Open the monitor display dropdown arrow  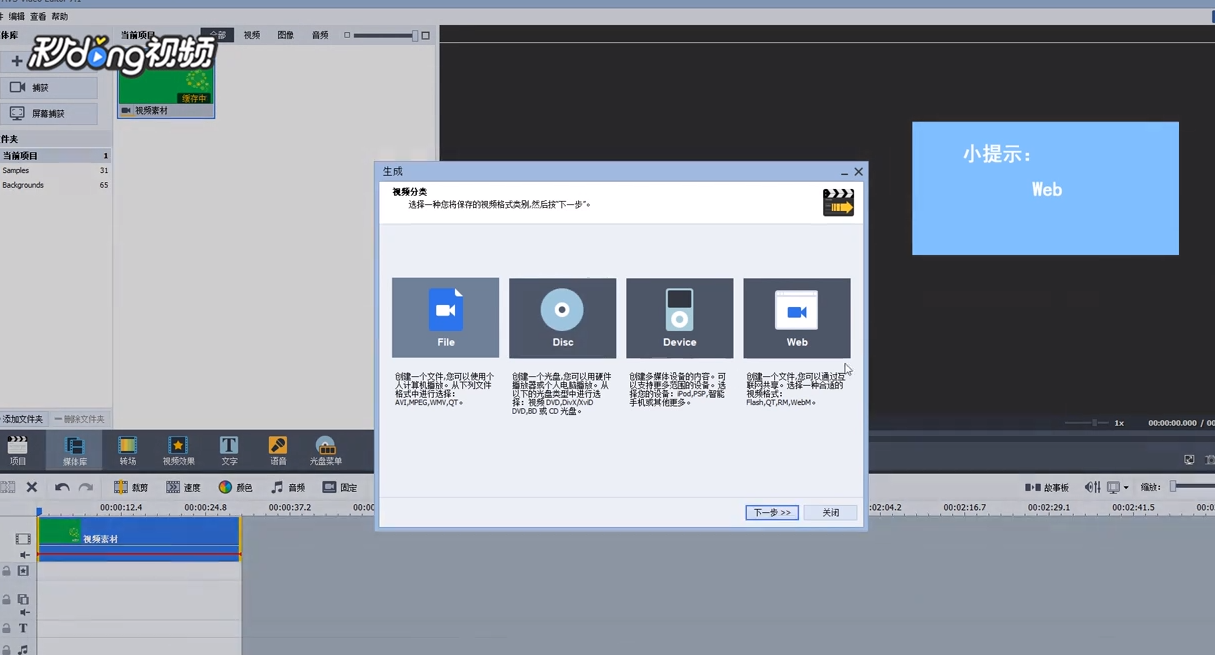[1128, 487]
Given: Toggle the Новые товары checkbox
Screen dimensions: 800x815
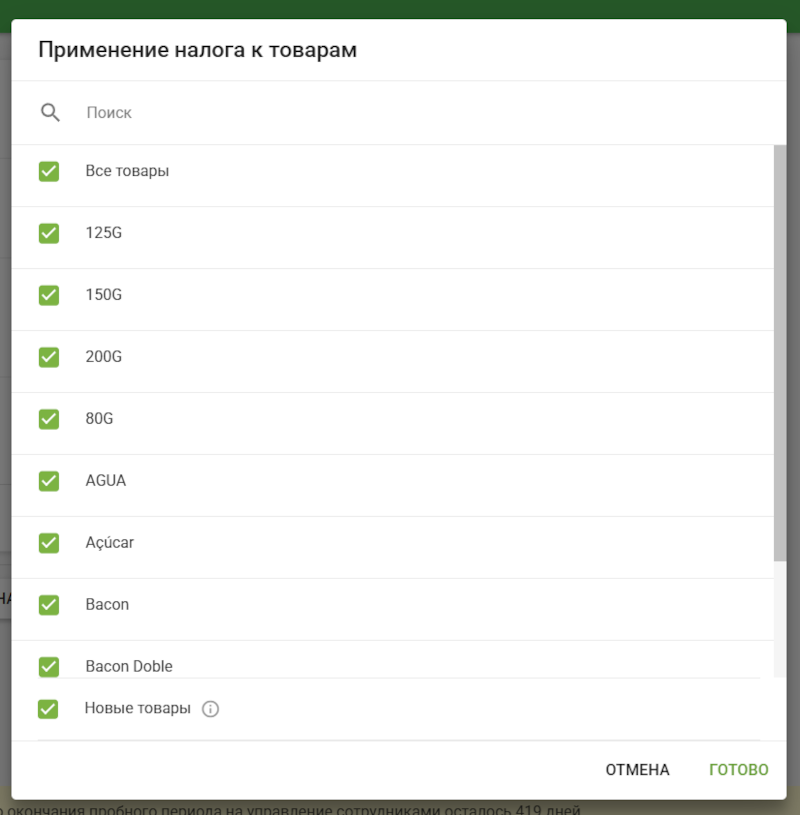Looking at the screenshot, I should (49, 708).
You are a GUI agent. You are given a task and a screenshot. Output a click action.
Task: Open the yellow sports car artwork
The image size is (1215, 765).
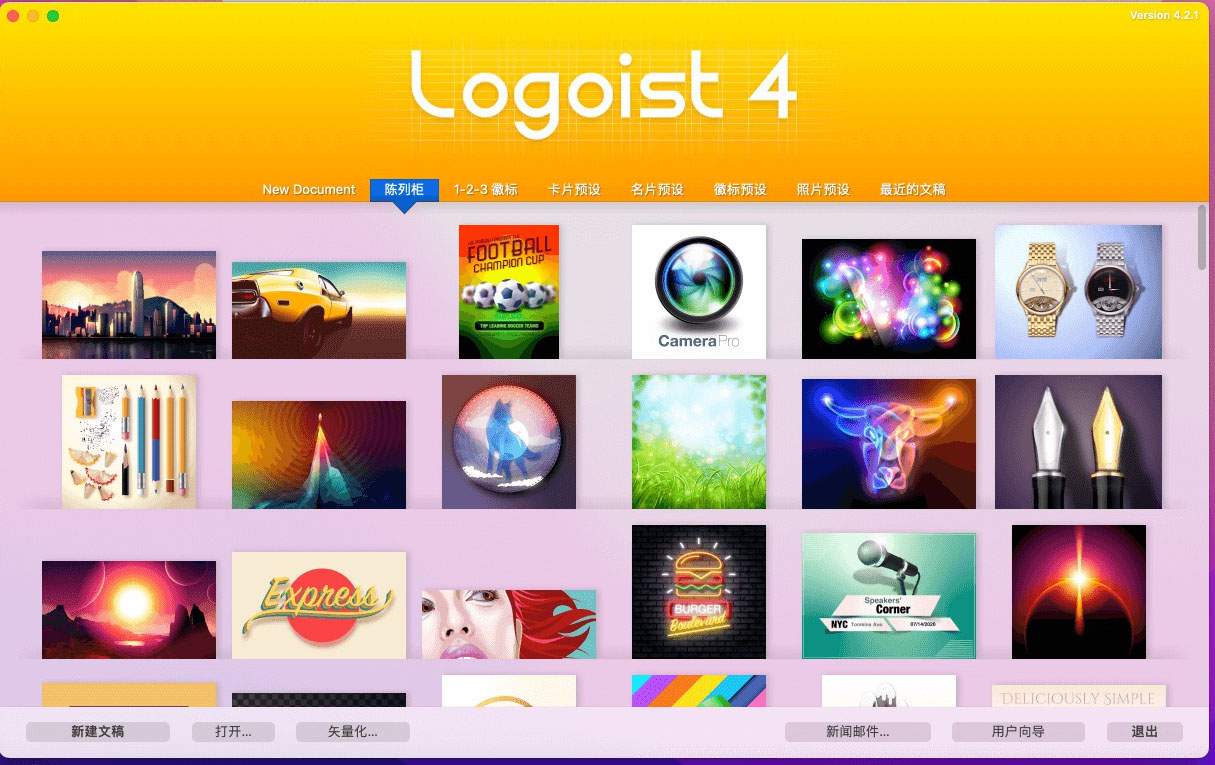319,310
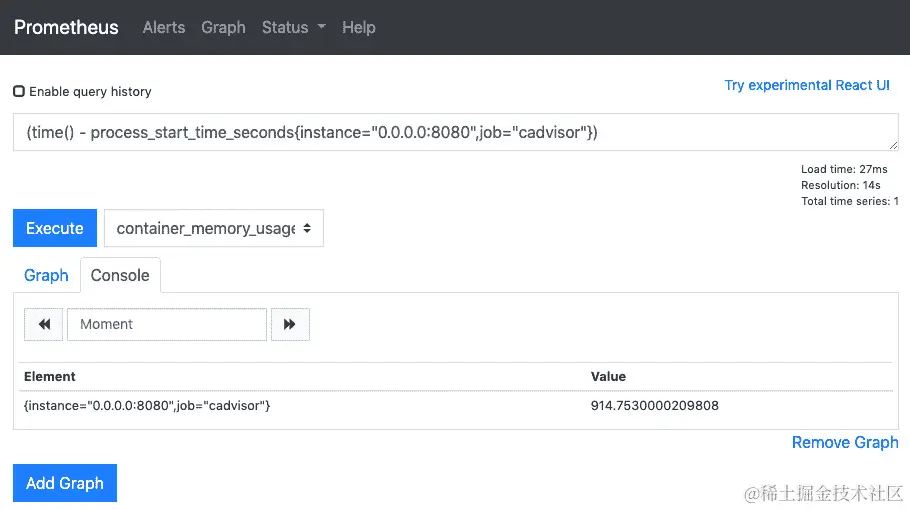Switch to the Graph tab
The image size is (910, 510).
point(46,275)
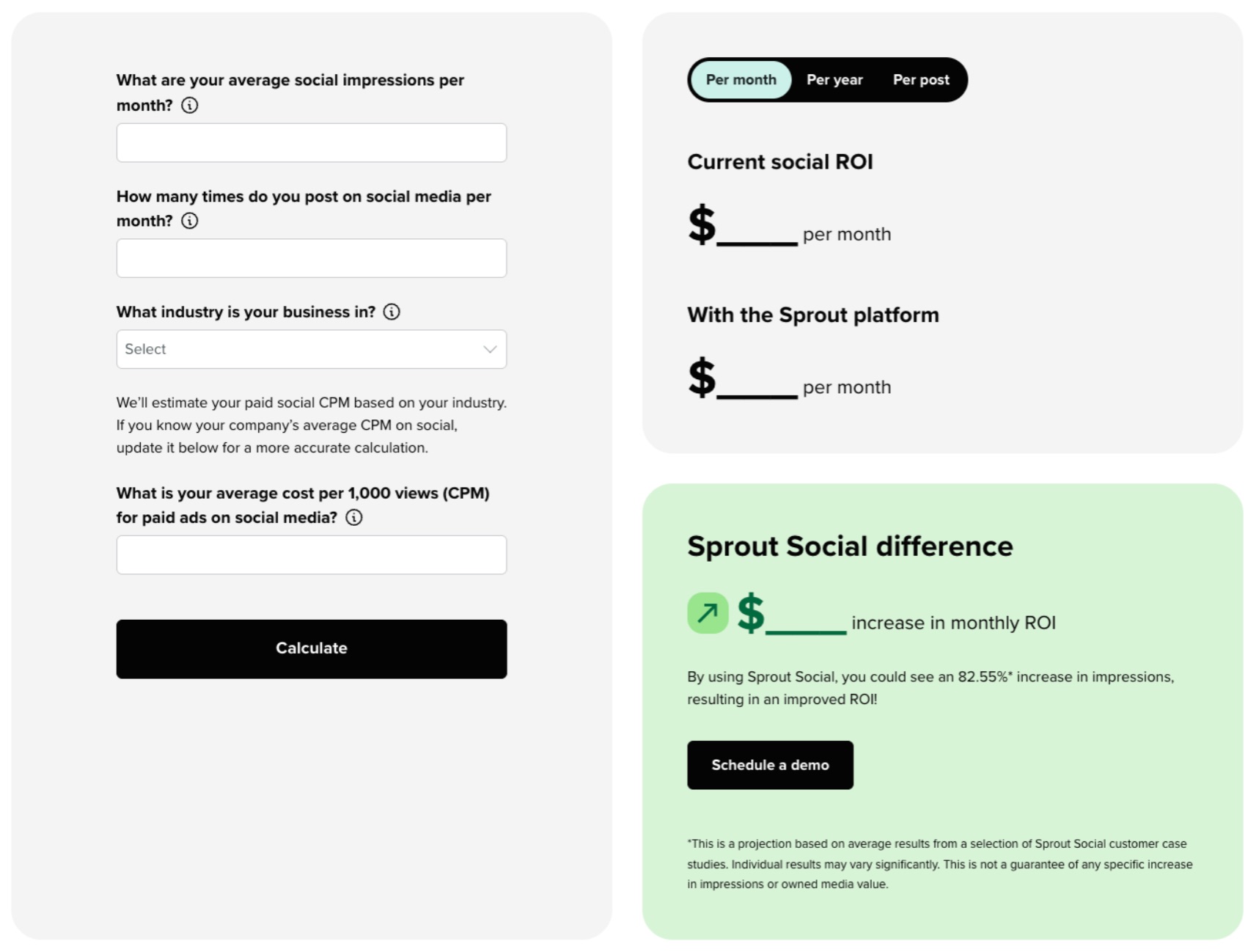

Task statement:
For this exercise, the lines from the one containing "You are a GUI" through the last line of the entries above are to be output exactly, both included, and pictures are skipped.

Written response:
You are a GUI agent. You are given a task and a screenshot. Output a click action.
Task: Open the yellow sports car artwork
The image size is (1215, 765).
319,310
Switch to the Graph tab
The image size is (910, 510).
point(46,275)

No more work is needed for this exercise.